街はエチダ藩からの避難民たちで混雑している。
行く当てなどない者たちが不安そうにしている、物乞いも増えている。
不幸が不幸を呼ぶ、居場所を失った者たちの中には盗賊化するものたちが少なからず現れる、家族のため、生きるために奪う側に回る。
聖人や天使も、簡単に堕ちる。
奪われたものは、さらに弱い物から奪う、原始的な弱肉強食の終わらない連鎖が始まる。
復讐の業火に身を投じている自分に、持たない人が奪うことを批難する資格はない。
ただ、自分の手の届く範囲に起こる理不尽は見過ごしたくない。
神ではない、全員が手を取り合える世界などありはしない。
オーガ、生きる価値観の違い、善悪ではなく生物として、どちらが生き残る価値があるのか試されている。
もし、そんな試練を与える神がいたなら、その神は世界など愛してはいないのだ。
ユニオンと契約している安宿をいくつか回って部屋を確保することが出来た。
驚いたことにミロクは金を結構持っていた。
どうしたものか、話をしてみるしかないがエチダ藩への旅程を曲げることはできない。
宿屋の食堂ではアールヴは目立ちすぎる、少しくどい味になるが肉を挟んだパンの店屋物を購入して部屋で食べることにする。

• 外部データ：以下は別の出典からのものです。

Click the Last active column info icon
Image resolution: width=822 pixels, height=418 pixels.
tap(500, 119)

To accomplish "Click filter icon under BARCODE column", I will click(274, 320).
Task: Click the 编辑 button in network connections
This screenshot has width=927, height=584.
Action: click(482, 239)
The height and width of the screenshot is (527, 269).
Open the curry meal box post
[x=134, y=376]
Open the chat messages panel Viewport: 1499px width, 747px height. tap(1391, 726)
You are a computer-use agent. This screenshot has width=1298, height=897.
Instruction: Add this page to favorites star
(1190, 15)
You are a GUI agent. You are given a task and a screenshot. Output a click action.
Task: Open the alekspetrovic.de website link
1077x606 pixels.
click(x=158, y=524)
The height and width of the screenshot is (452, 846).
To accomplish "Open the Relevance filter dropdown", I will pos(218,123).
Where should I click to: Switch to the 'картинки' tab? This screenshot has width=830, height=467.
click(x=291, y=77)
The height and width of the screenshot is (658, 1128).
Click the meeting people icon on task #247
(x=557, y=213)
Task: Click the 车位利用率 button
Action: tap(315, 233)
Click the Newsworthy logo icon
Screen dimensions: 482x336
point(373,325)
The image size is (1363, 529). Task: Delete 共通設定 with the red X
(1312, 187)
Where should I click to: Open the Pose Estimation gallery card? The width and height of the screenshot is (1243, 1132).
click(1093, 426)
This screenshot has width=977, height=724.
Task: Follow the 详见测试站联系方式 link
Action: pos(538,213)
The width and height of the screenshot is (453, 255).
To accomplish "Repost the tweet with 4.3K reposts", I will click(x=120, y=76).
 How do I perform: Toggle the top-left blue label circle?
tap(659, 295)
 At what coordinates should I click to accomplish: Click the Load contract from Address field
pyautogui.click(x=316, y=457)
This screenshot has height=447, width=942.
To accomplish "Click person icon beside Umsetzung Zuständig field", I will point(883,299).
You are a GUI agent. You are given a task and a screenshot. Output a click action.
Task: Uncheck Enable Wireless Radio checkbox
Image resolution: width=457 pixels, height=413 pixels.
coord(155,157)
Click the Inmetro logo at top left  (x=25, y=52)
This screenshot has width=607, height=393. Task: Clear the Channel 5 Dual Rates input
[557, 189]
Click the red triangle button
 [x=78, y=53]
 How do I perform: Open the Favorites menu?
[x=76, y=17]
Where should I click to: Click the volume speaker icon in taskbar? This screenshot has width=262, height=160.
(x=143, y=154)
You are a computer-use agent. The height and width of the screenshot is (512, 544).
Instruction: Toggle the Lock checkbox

部屋にはベッドらしきものはあるが布団などはなく、小さな窓がある2階だ。
野宿することを考えれば上等といえる。
それに男女のトイレが建物の端と端にあるのも防犯に優れていると言える。
小さな丸テーブルを挟んで2人で食べると以外にもミロクは肉を喜んで食べた、慣れているようだ。
一通り食べ終えると、ミロクが担いでいた袋から薬草だろう乾燥した葉をお茶にして淹れてくれた、敵意は感じない。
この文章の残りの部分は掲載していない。